Stock markets surge as the US Federal Reserve decides not to start rolling back its easy money scheme
US treasury yields dive and gold prices rocket after the shock move to wait at least another month
Janet Yellen is now the favourite to take over from Fed chairman Ben Bernanke once he leaves his post
MARKETS surged yesterday in the wake of surprise news that the Federal Reserve had rejected the long-anticipated tapering of QE in its meeting this month.
The Federal Open Market Committee (FOMC) insisted that the economic situation is not yet stable enough to trim quantitative easing from its current $85bn (£52.76bn) a month: “The committee decided to await more evidence that progress will be sustained before adjusting the pace of its purchases,” it said.
The Fed underlined its doubts over the strength of the economic recovery by also cutting its growth projections. It now expects two to 2.3 per cent growth this year, down 0.3 percentage points from its previous projection. It also expects unemployment to fall to 7.2 per cent this year, down just 0.1 percentage points from June’s forecast.
Fed chairman Ben Bernanke hinted at the looming political debate over the US debt ceiling as a major factor in the committee’s decision: “The extent of restrictive fiscal policies remains unclear, and upcoming fiscal debates may involve additional risks to financial markets and the broader economy.”
Societe Generale’s Sebastien Galy referred to a “mass bear squeeze” as investors reacted to the revelation. Both the S&P 500 and the Dow Jones hit record highs after the announcement, both closing just over one per cent higher. As news fed into currency markets, the dollar slumped, sending the pound soaring to $1.6121 – its highest level against the greenback since January. Yields on benchmark US 10-year bonds plunged, falling from just below 2.9 per cent earlier to 2.71 per cent. And gold surged to $1,364.7 per ounce.

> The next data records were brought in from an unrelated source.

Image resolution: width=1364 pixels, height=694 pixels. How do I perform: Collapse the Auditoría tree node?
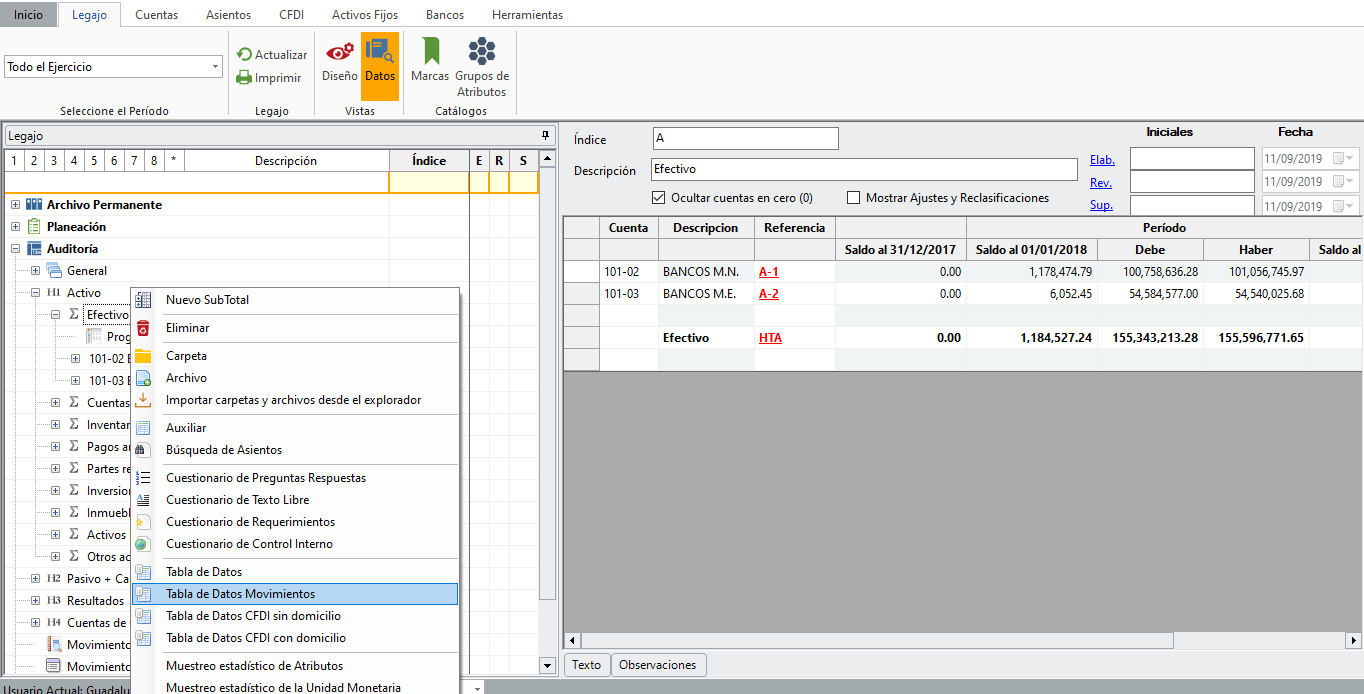point(15,249)
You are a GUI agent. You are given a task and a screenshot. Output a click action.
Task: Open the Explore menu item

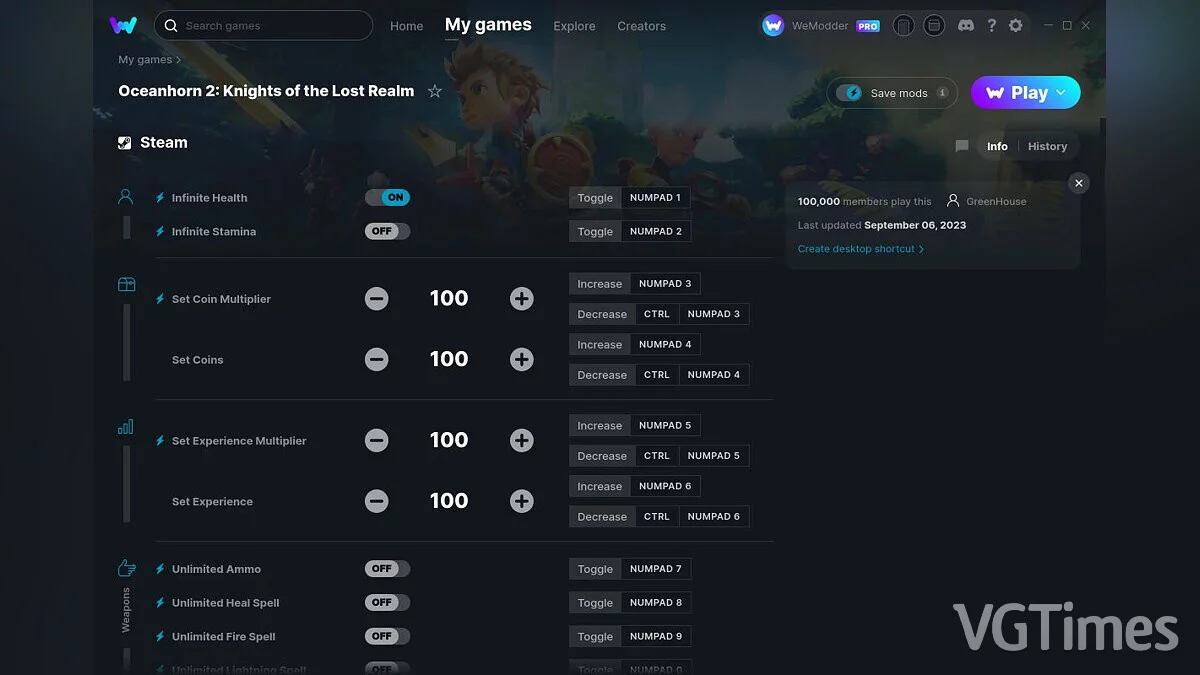coord(574,26)
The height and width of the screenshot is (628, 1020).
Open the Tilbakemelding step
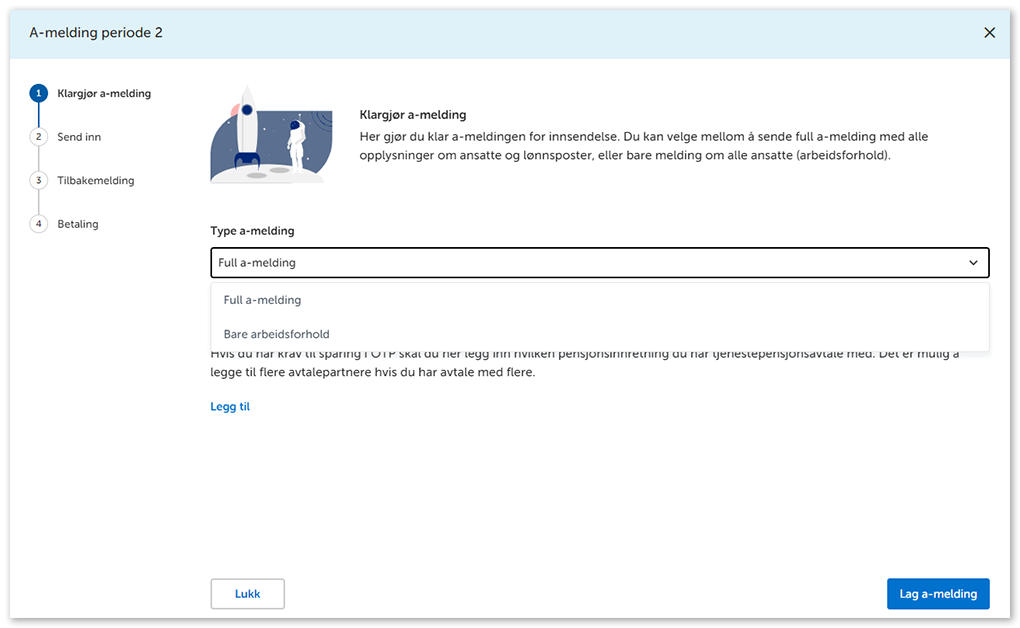click(95, 181)
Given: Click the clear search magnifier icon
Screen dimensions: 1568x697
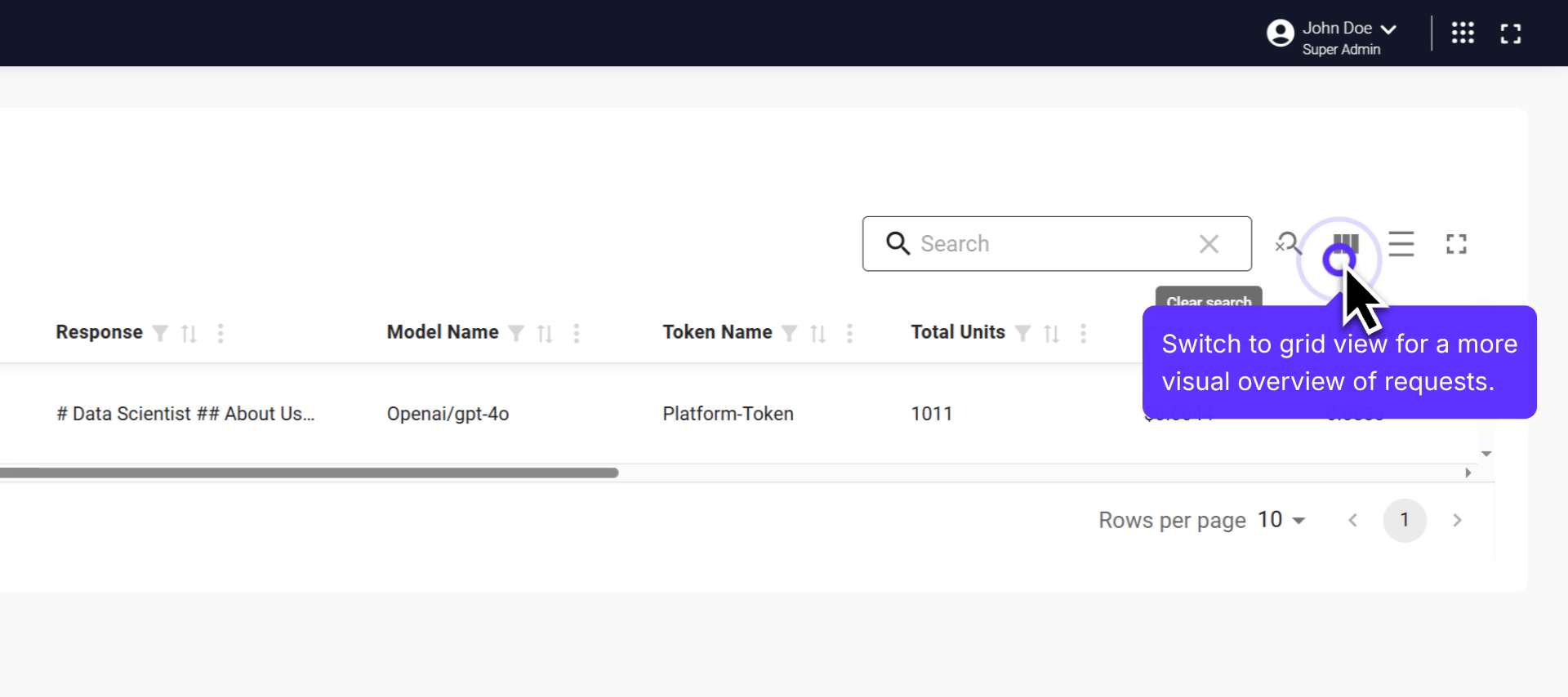Looking at the screenshot, I should tap(1288, 243).
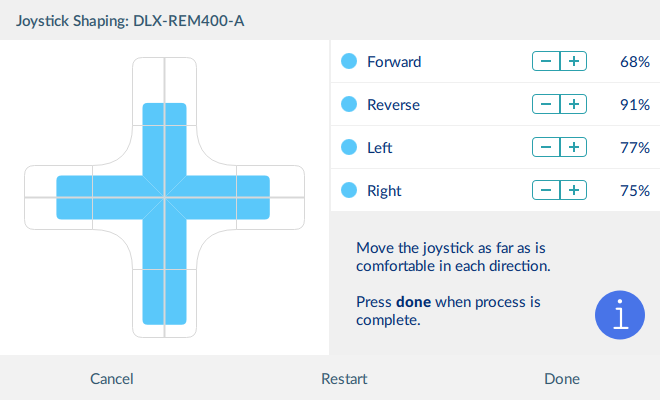
Task: Click the blue information icon
Action: tap(620, 315)
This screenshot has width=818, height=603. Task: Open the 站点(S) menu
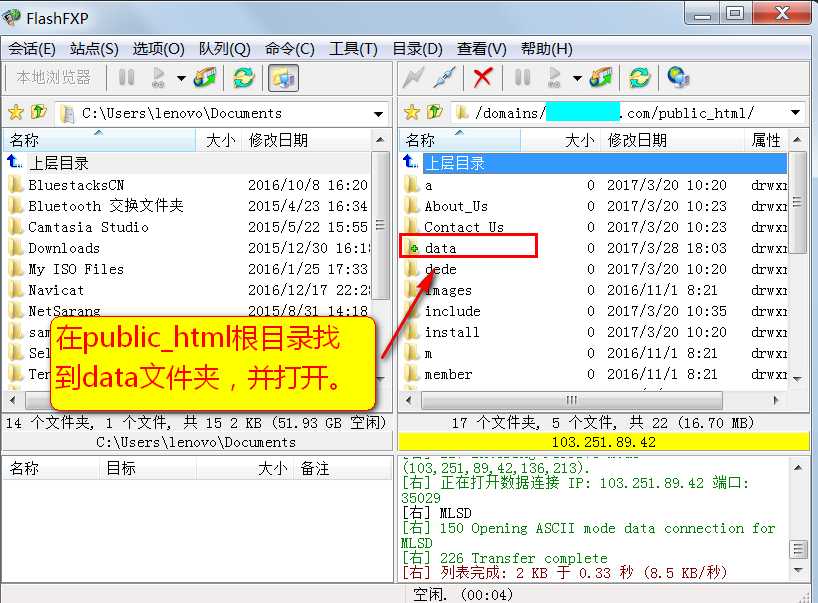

The Fed noted “growing underlying strength in the broader economy”, but said that a cut in bond purchases would hinge on whether “information continues to support the committee’s expectation of ongoing improvement”.
Kully Samra, UK director of Charles Schwab commented: “The economy’s a lot less fragile than it was, so while they say they’re waiting for more sustained signals, we think signals are there and have been for a long time.”
He added: “We should have been going down this route a long time ago. The risk is really now that they continue to blow up asset bubbles and the balance sheet grows so large that its hard to unwind.”
While confirming that the Fed’s view was that the economy had improved, and that there were now fewer negative risks, Bernanke added: “The unemployment rate remains well above acceptable levels… the tightening of financial conditions observed in recent months, if sustained, could slow the pace of improvement.”
Economists at Deutsche Bank, Aberdeen Asset Management and Capital Economics think the Fed will now wait until December before trimming bond purchases.
White House officials also confirmed last night that current Fed vice chair Janet Yellen is in pole position to be nominated as the next Fed chair.